Under questioning from Shelby, Strange said Obama and Congress's highest priority should be beefing funding to the National Instant Criminal Background Check System, or NICS. Strange said it was only within the last year that Alabama received money to put its information into the federal database, which is used to help states make technology upgrades to help them better share data on criminals.
Original story: U.S. Attorney General Loretta Lynch defended President Obama's executive actions on gun control after being challenged by Sen. Richard Shelby, R-Ala., during a hearing Wednesday held by the senator's appropriations subcommittee.
Shelby, who heads the Appropriations Subcommittee on Commerce, Justice, Science and Related Agencies and chaired the hearing, said he was "very concerned" about the executive orders, which he claimed were an example of overreach by the president and unlawful.
"It's clear to me that the American people are fearful that President Obama is eager to strip them of their Second Amendment rights," Shelby said. He accused the president of being "more interested in grandstanding and engaging in anti-gun theatrics" than solving problems on gun violence.
Lynch said she believed Obama was acting within his authority because the executive actions, which included expanding background checks to include all sales at gun shows and online purchases, didn't expand on existing law, but clarified those laws.

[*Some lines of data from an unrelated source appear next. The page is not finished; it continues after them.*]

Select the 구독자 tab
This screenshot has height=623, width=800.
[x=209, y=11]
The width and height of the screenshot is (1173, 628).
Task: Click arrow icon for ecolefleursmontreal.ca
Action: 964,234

"They are consistent with the Constitution," she said. "The actions announced by this president... are fully consistent with the laws passed by Congress. ... They clarify existing laws that are already on the books."

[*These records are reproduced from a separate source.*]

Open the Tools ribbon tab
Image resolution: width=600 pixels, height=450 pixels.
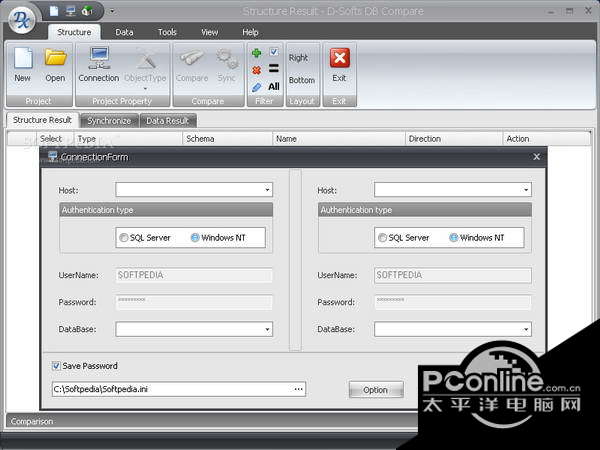(x=167, y=32)
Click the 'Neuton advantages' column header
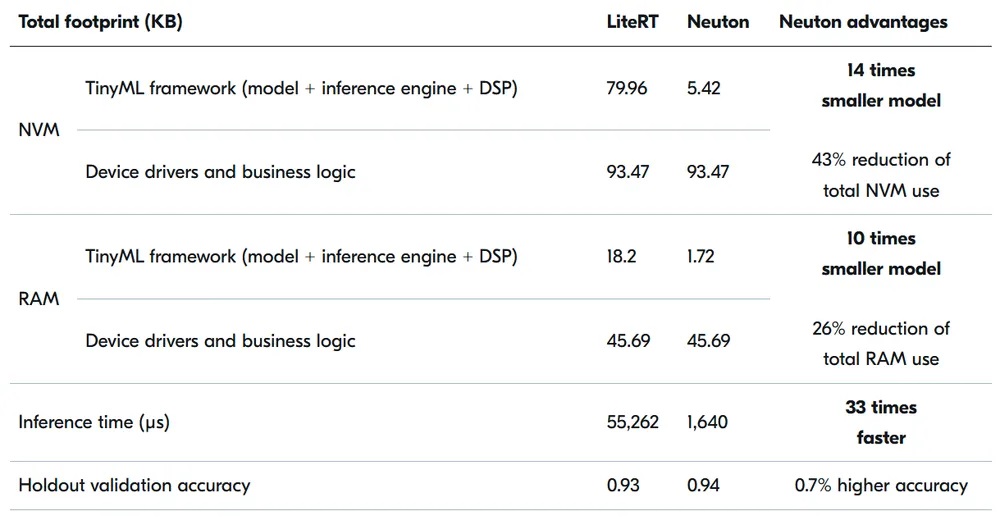Viewport: 1000px width, 520px height. pos(863,22)
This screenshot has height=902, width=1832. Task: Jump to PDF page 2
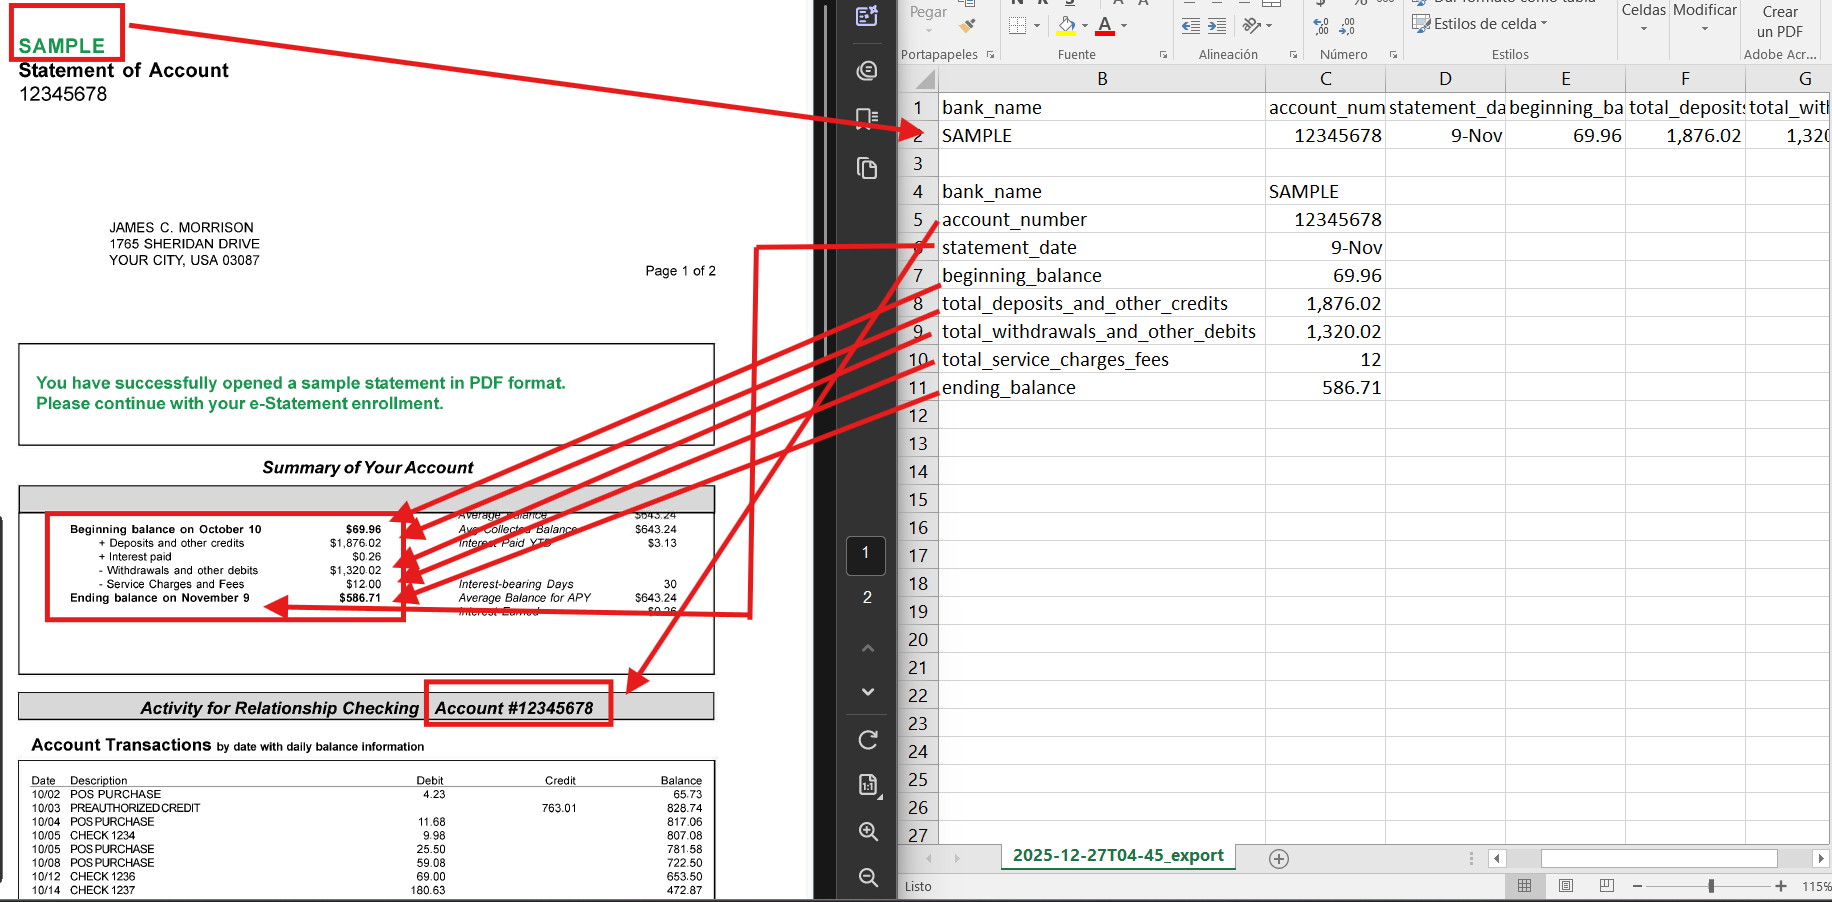click(x=867, y=598)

But Shelby pointed out that the executive orders would have done nothing to prevent the country's most high-profile mass shootings, such as the ones at Sandy Hook Elementary School or the mass shootings at Virginia Tech, a Colorado movie theater or the San Bernardino attacks.
While Lynch couldn't cite a measure in the executive actions that would have thwarted any of those attacks, she said that doesn't mean the administration shouldn't take steps to make sure guns are purchased lawfully.
She said the measures would help combat illegal gun sales on the "dark net," or a portion of the Internet not accessible to the "average consumer." The dark net, also known as the "dark Web," is where illicit transactions are made, including guns and drugs.
Alabama Attorney General Luther Strange was also expected to testify at the hearing. This story will be updated once he gives his testimony.